This project implements a search engine for scientific research papers using Apache Lucene.
The system allows users to perform advanced searches with customizable queries, synonym expansion, wildcard search, sorting options, and search history management.
The engine is designed to retrieve the most relevant research papers based on user-defined queries and provides multiple ways of presenting and storing results.
- Source: Kaggle - NIPS Papers 1987–2019
- Preprocessing:
- Random sample of 500 papers selected
- Removed empty fields (e.g.,
abstract
) - Cleaned line breaks in
full_context
- Final dataset stored in
papers_cleaned.csv
- Main → Handles the user interface and search flow
- CSVReader → Loads and parses the dataset
- SearchHistory → Stores and retrieves search history; provides query suggestions
- SearchResultsWriter → Saves search results to
.txt
- SearchResultsWriterHTML → Saves search results to
.html
with highlighted terms - LuceneSearch → Builds the index, performs searches, ranking, highlighting, and result pagination
- Field-based search (title, year, full text, etc.)

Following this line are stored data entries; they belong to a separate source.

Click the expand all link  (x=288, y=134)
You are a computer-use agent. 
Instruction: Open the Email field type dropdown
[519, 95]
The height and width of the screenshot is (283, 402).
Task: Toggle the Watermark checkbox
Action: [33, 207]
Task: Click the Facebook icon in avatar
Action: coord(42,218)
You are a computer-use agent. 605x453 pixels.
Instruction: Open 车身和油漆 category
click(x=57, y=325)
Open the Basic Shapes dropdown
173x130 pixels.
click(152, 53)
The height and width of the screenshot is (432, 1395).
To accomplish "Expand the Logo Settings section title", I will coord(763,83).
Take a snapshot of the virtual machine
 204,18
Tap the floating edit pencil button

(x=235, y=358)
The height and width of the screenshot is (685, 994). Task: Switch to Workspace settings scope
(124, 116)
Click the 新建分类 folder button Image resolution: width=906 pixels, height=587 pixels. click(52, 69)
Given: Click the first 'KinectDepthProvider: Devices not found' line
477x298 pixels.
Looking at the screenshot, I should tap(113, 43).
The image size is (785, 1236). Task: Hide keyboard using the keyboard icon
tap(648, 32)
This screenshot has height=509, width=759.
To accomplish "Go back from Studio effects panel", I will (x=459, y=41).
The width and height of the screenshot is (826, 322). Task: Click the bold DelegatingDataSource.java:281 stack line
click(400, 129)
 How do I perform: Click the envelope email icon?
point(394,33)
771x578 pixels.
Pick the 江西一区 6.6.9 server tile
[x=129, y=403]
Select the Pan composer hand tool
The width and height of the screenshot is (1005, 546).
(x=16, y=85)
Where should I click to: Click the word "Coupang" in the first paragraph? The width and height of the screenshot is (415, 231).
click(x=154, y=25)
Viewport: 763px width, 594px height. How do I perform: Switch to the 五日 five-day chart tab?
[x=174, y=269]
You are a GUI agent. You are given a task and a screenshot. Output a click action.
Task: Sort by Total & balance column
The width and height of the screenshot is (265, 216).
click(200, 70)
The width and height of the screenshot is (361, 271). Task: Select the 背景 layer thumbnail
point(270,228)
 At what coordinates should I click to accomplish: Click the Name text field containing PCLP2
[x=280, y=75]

- Synonym expansion and improved query suggestion
- Wildcard search (
*
,?
) support - Result highlighting in console and HTML
- Sorting results by publication year (ascending/descending)
- Search history with query reuse suggestions
- Results presentation:
- Console (paginated, 10 per page)
- Text file (
.txt
) - HTML file (
.html
)
Enter the field you want to search: title
Enter the query: nlp